# [Saved entries]
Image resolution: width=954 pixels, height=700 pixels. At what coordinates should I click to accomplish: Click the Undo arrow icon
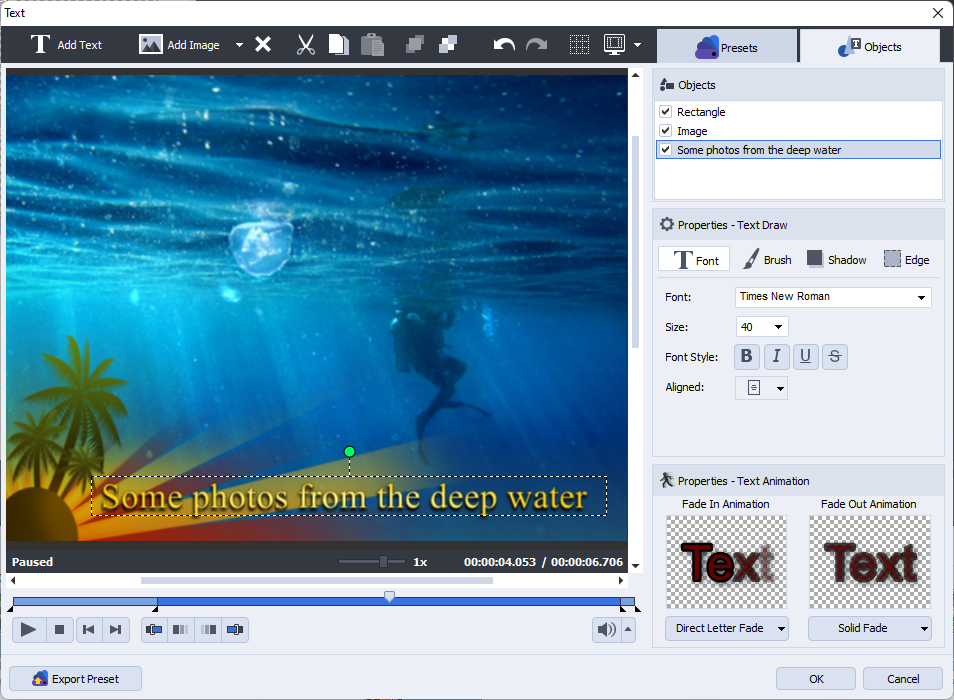504,45
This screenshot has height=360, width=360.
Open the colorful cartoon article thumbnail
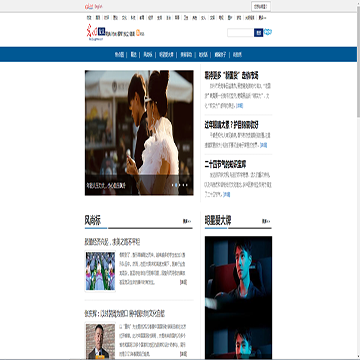coord(100,271)
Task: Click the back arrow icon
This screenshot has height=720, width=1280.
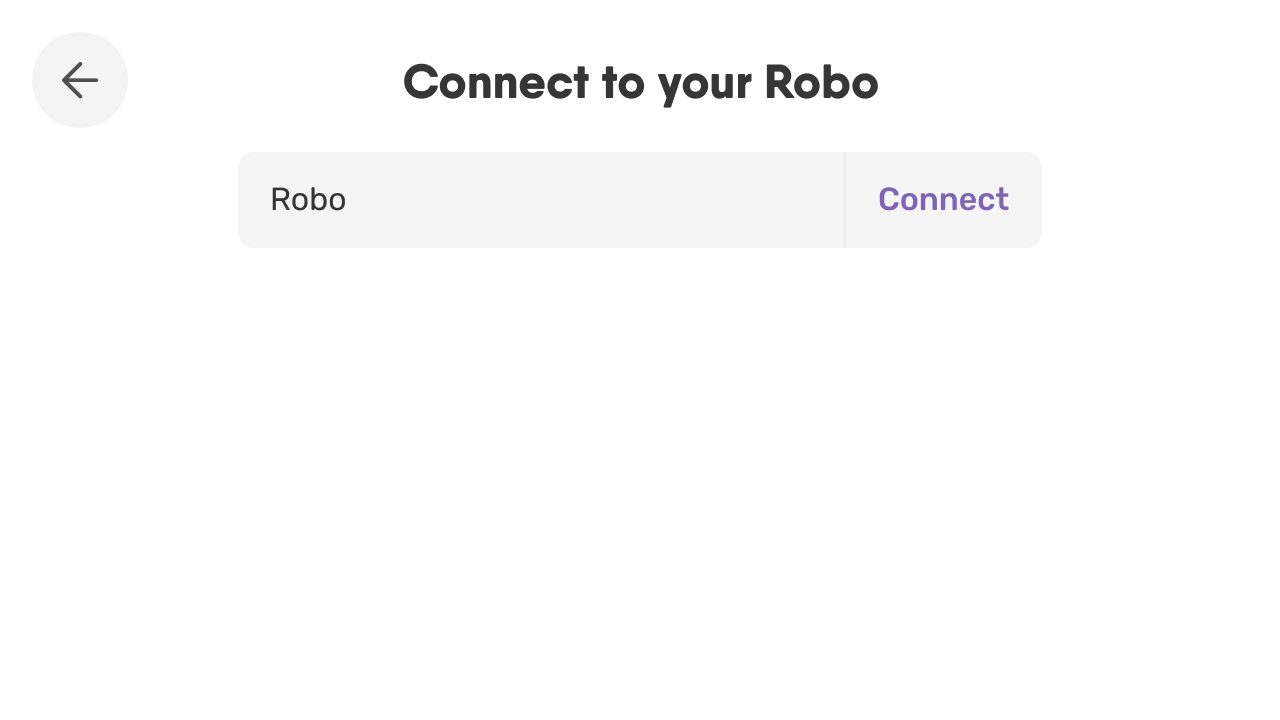Action: click(80, 80)
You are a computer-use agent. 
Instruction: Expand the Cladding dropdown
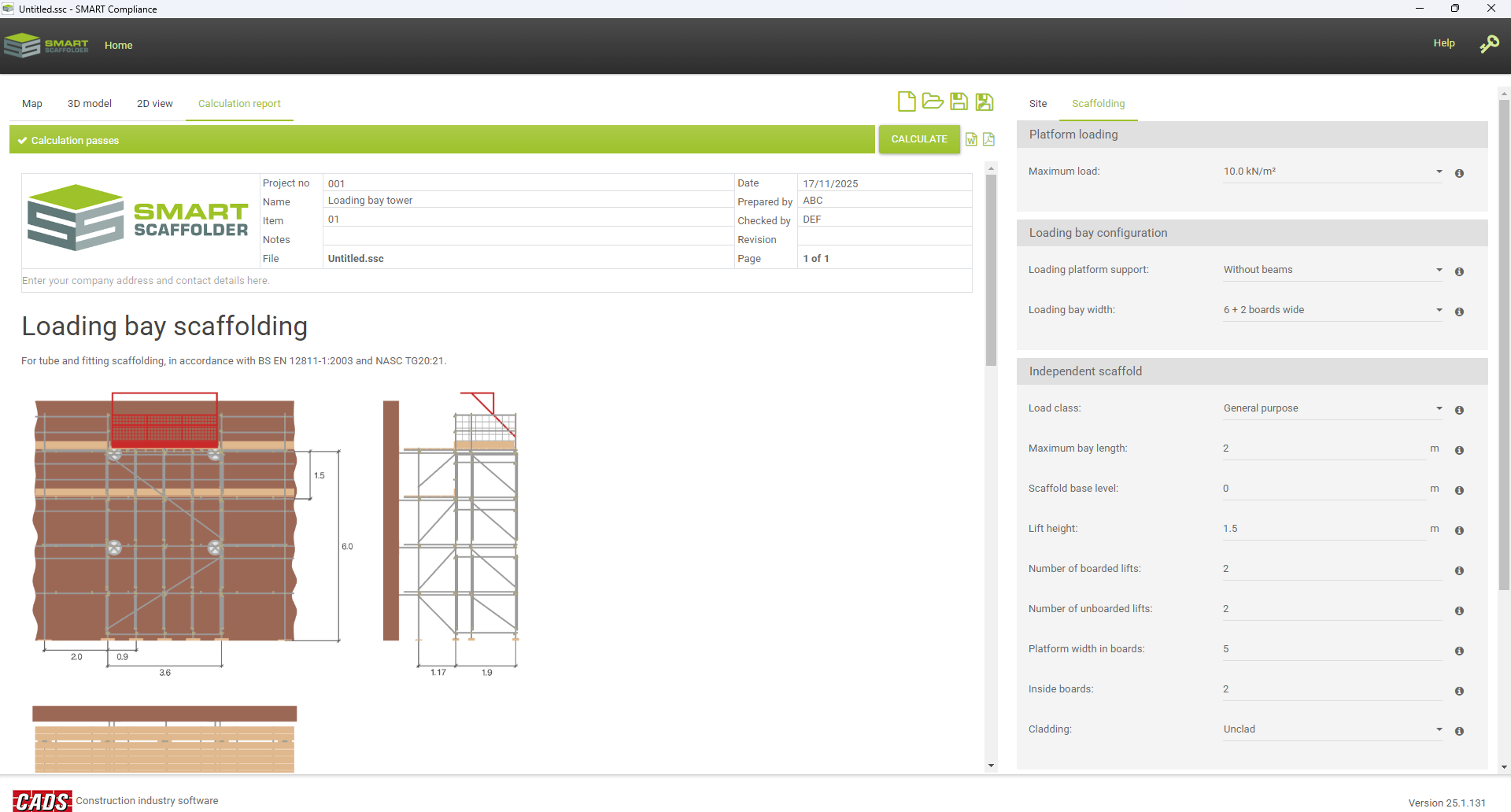click(x=1332, y=729)
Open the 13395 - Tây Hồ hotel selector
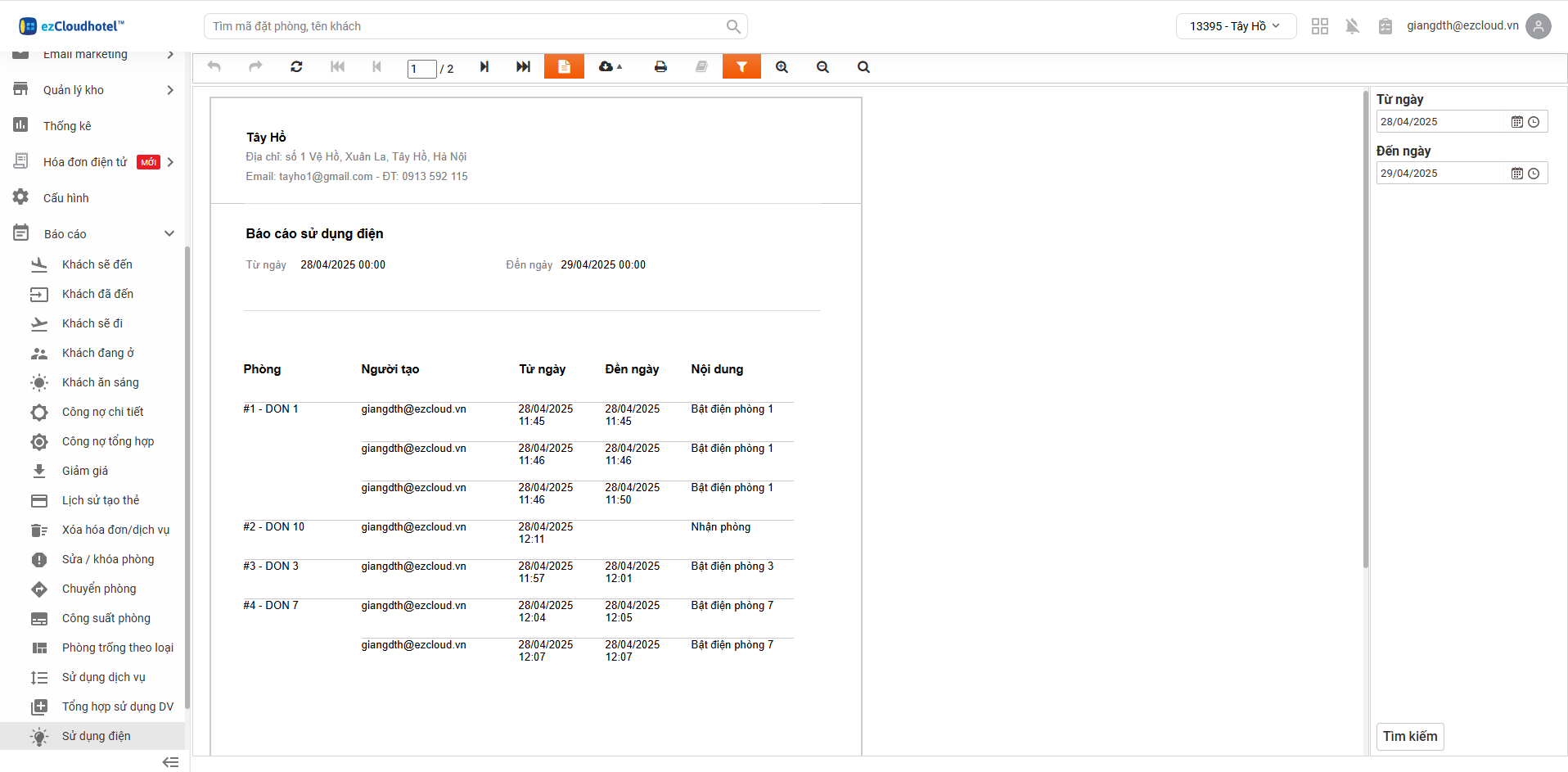 (1235, 26)
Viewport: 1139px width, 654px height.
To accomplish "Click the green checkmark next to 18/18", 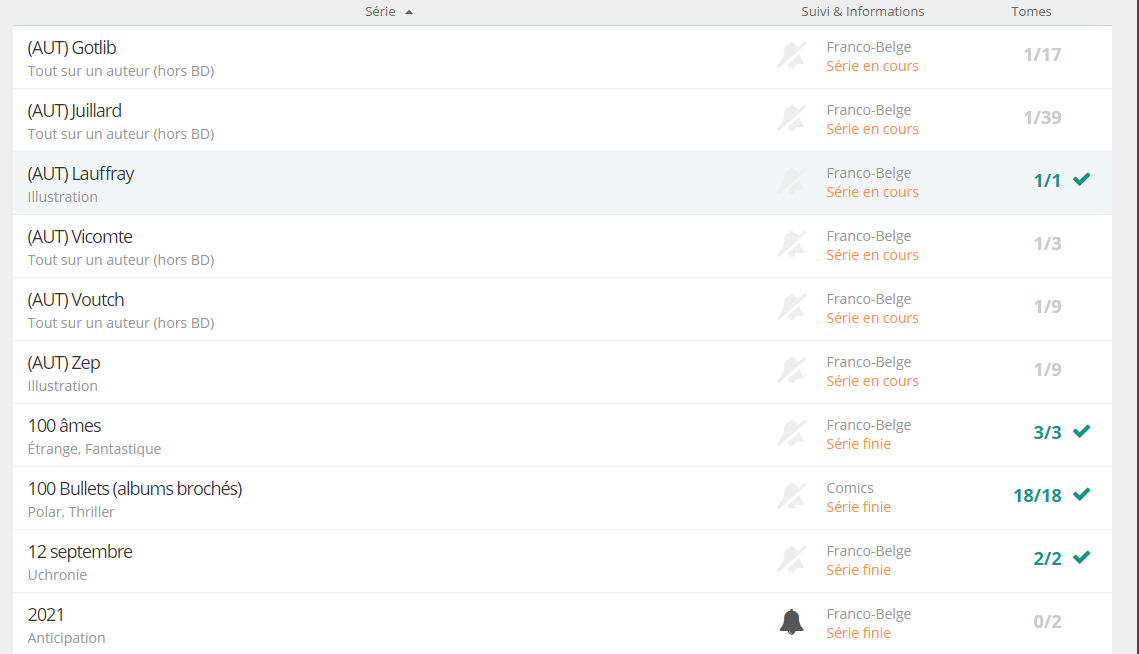I will pos(1081,495).
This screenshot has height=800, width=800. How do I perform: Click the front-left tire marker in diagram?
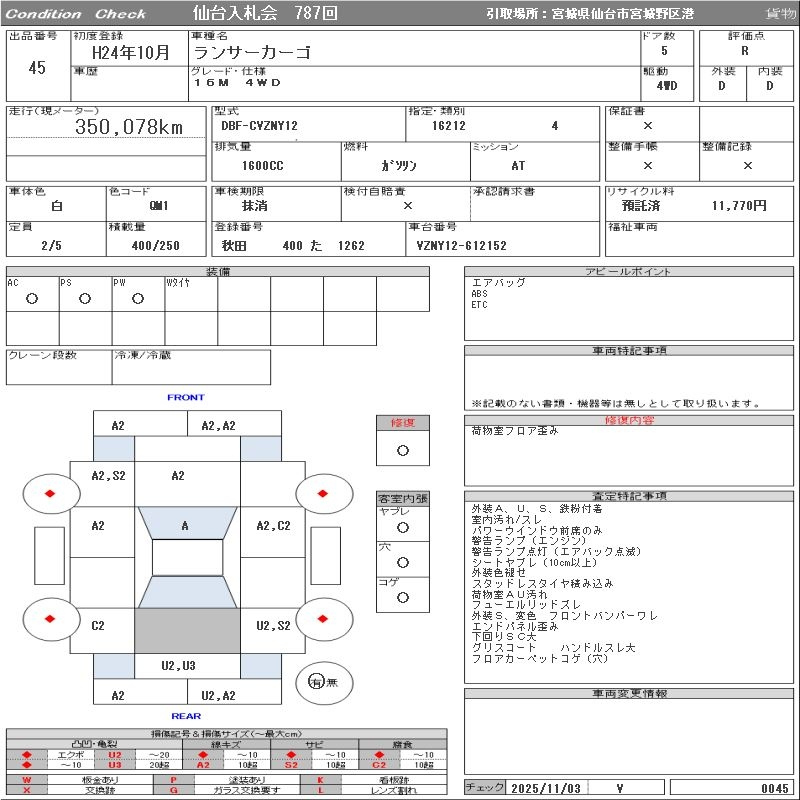click(50, 494)
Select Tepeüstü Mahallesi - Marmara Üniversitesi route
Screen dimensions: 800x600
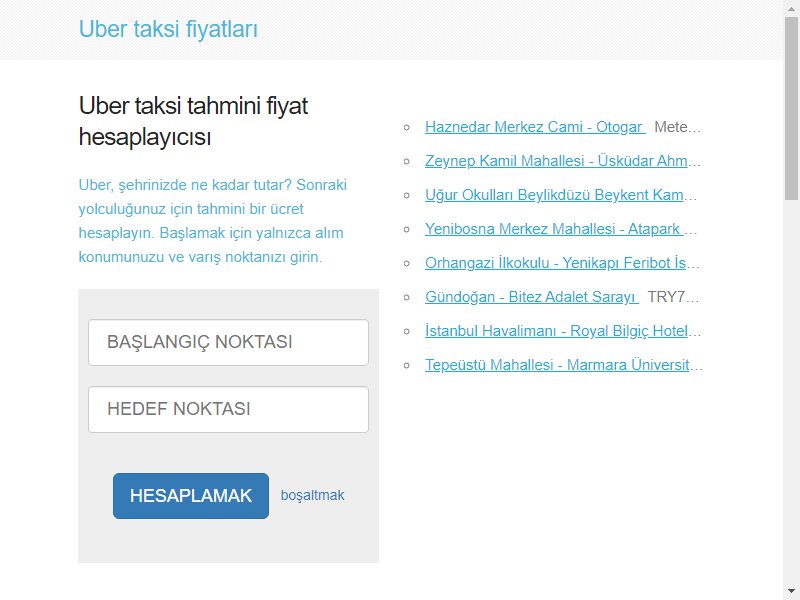click(x=564, y=365)
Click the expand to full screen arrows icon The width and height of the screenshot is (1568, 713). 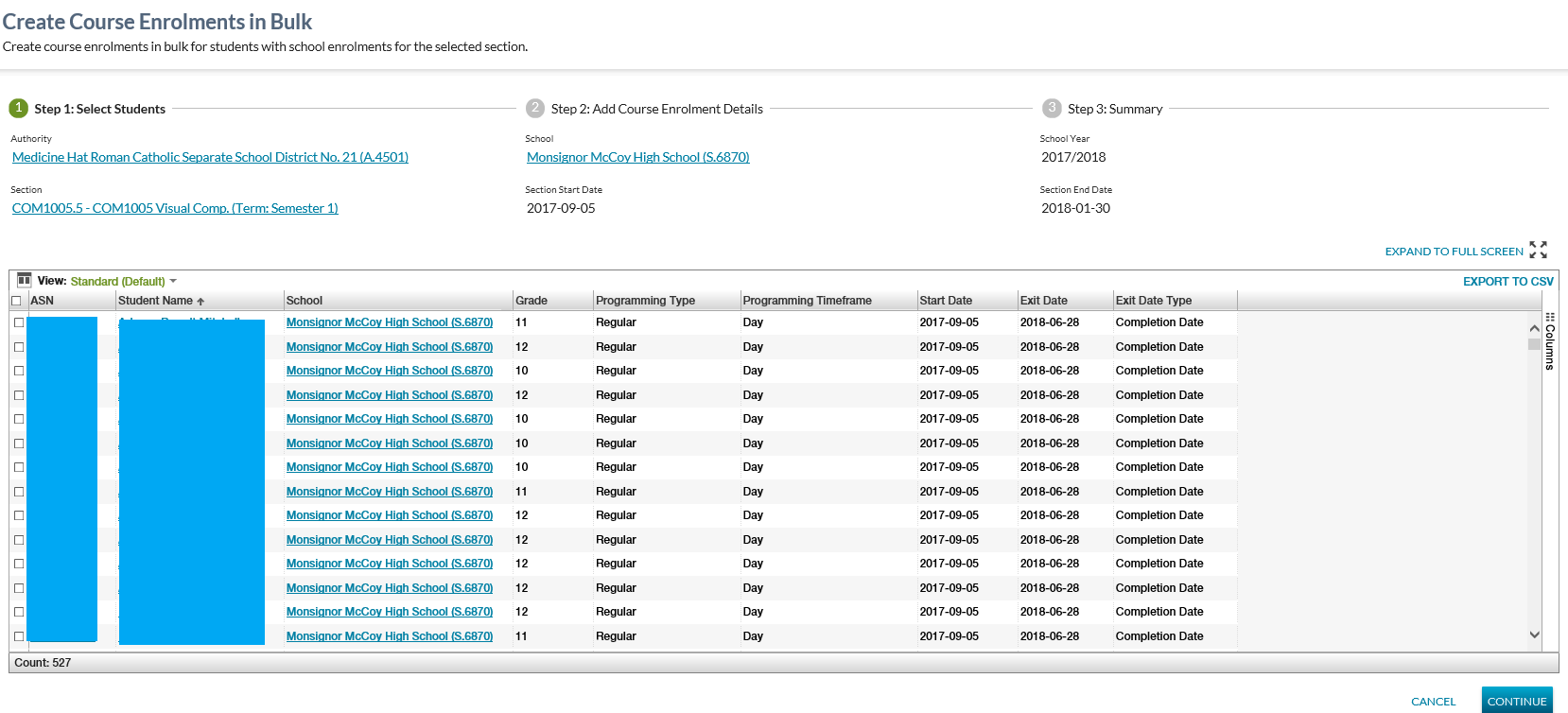tap(1539, 250)
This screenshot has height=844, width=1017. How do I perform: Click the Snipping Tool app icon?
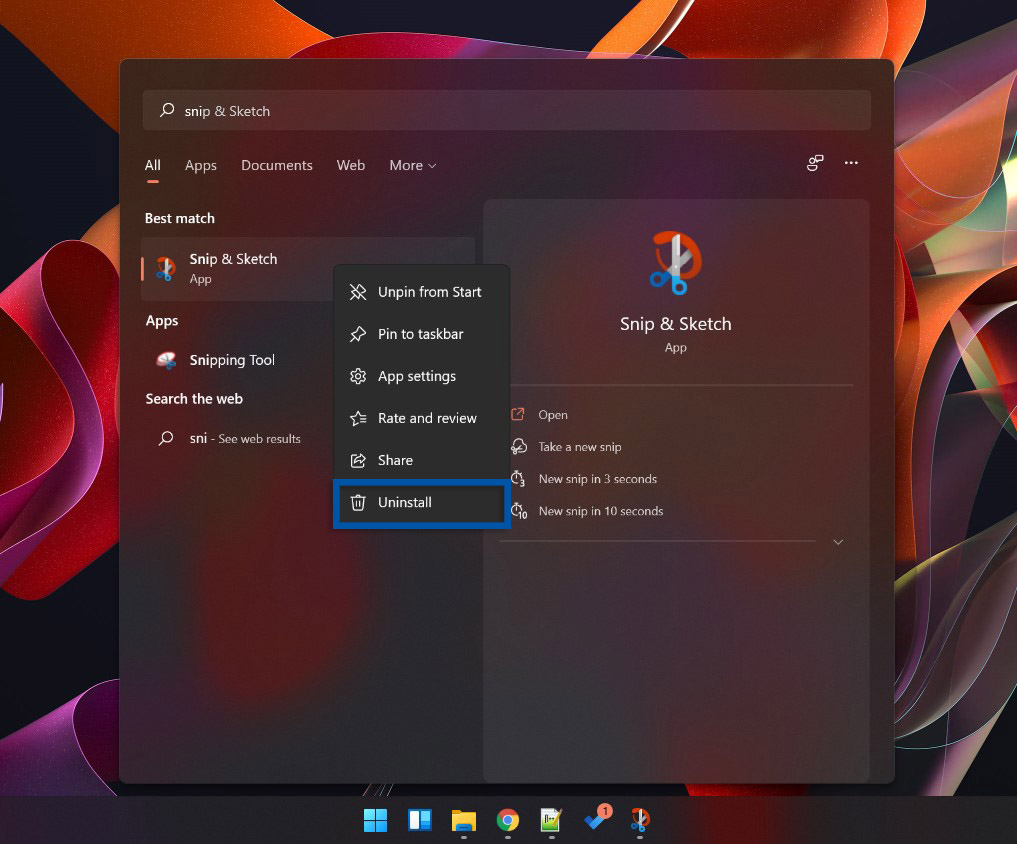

# [Your assignment]
Produce the lines from the first line of the entries through the line that contains "Task: Click the back arrow icon", exactly, leaving the pictures behind.

# [Reply]
Image resolution: width=954 pixels, height=700 pixels. At what coordinates should I click to accomplish: Click the Undo arrow icon
504,45
This screenshot has height=360, width=360.
Open the colorful cartoon article thumbnail
coord(100,271)
Task: Click the back arrow icon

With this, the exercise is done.